Elle aimait aussi parler du prince d'Agrigente et de M. de Bréauté pour une autre raison. Le prince d'Agrigente l'était par héritage de la maison d'Aragon, mais leur seigneurie est poitevine. Quant à son château, celui du moins où il résidait, ce n'était pas un château de sa famille mais de la famille d'un premier mari de sa mère, et il était situé à peu près à égale distance de Martinville et de Guermantes. Aussi Gilberte parlait-elle de lui et de M. de Bréauté comme de voisins de campagne qui lui rappelaient sa vieille province. Matériellement il y avait une part de mensonge dans ces paroles, puisque ce n'est qu'à Paris par la comtesse Molé qu'elle avait connu M. de Bréauté, d'ailleurs vieil ami de son père. Quant au plaisir de parler des environs de Tansonville, il pouvait être sincère. Le snobisme est, pour certaines personnes, analogue à ces breuvages agréables dans lesquels ils mêlent des substances utiles.

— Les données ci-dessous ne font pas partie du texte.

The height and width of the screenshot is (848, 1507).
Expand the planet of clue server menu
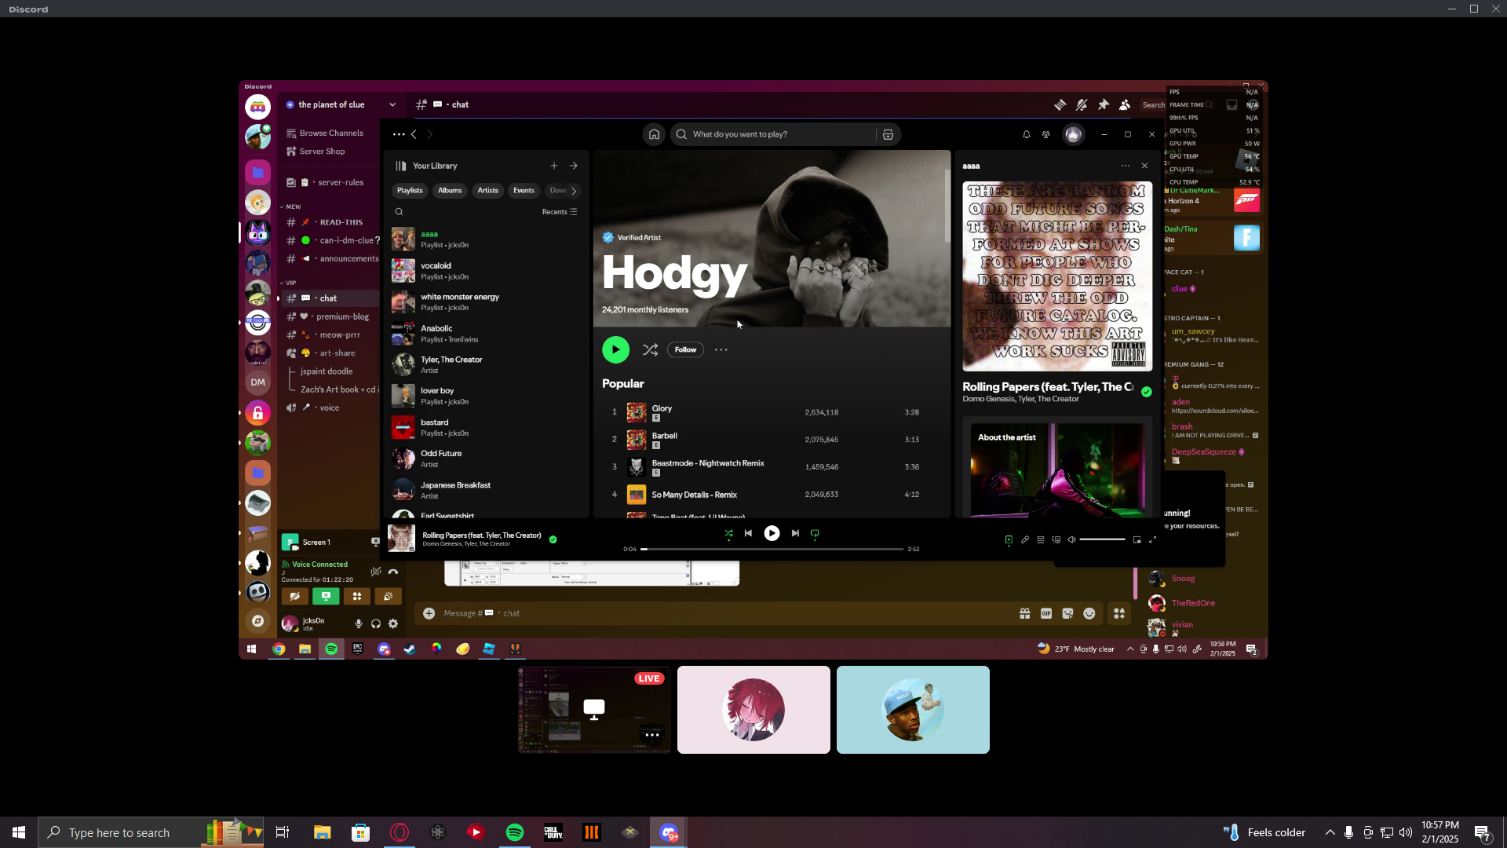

Gilberte s'intéressait à telle femme élégante parce qu'elle avait de superbes livres et des Nattier que mon ancienne amie n'eût sans doute pas été voir à la Bibliothèque nationale et au Louvre, et je me figure que malgré la proximité plus grande encore, l'influence attrayante de Tansonville se fût moins exercée pour Gilberte sur Mme Sazerat ou Mme Goupil que sur M. d'Agrigente. « Oh ! pauvre Babal et pauvre Gri-Gri, dit Mme de Guermantes, ils sont bien plus malades que du Lau, je crains qu'ils n'en aient pas pour longtemps, ni l'un ni l'autre. »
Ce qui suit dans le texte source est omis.